▶ Aufgabenstellung: Schreib bitte die Zeilen zwischen der Zeile mit „You are a GUI“ und der Zeile mit „point(47,214)“, beide eingeschlossen, unverändert ab. Lass die Bilder in deiner Antwort weg.

▶ Auszüge aus Datensätzen:
○ ○ ○ ○

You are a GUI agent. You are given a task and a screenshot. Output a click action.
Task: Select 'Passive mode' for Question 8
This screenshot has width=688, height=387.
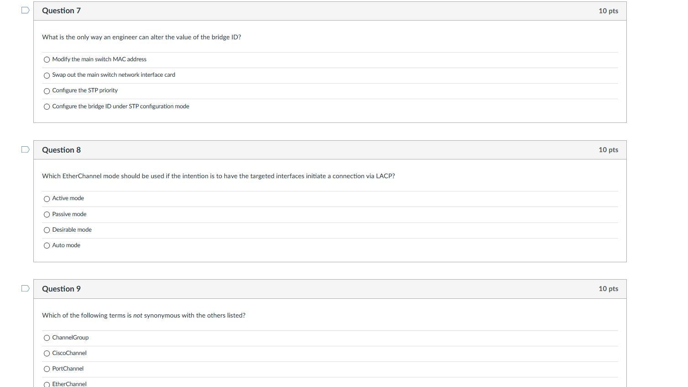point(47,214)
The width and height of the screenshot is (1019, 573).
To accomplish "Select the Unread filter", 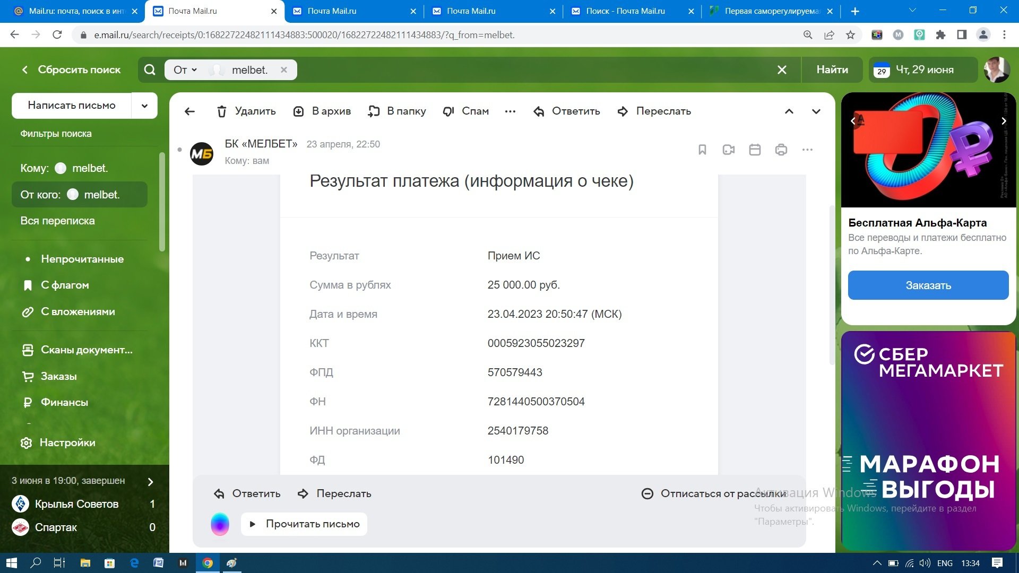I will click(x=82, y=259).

○ ○ ○ ○

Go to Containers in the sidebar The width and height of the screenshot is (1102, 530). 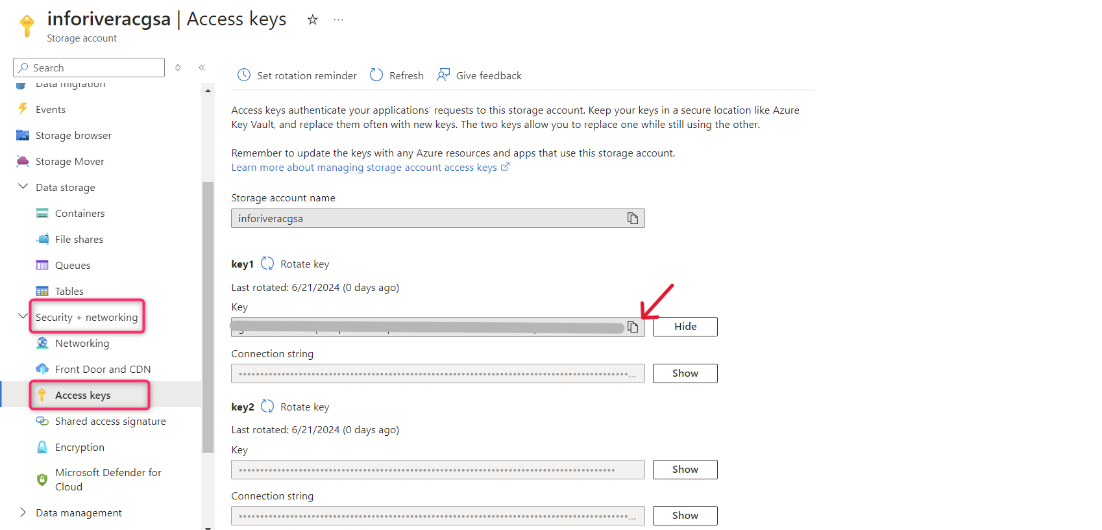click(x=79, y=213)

○ ○ ○ ○

▶ Antwort zur Übung:
You are a GUI agent. You are given a task and a screenshot. Output a click action.
Task: Select 'Passive mode' for Question 8
This screenshot has width=688, height=387.
point(47,214)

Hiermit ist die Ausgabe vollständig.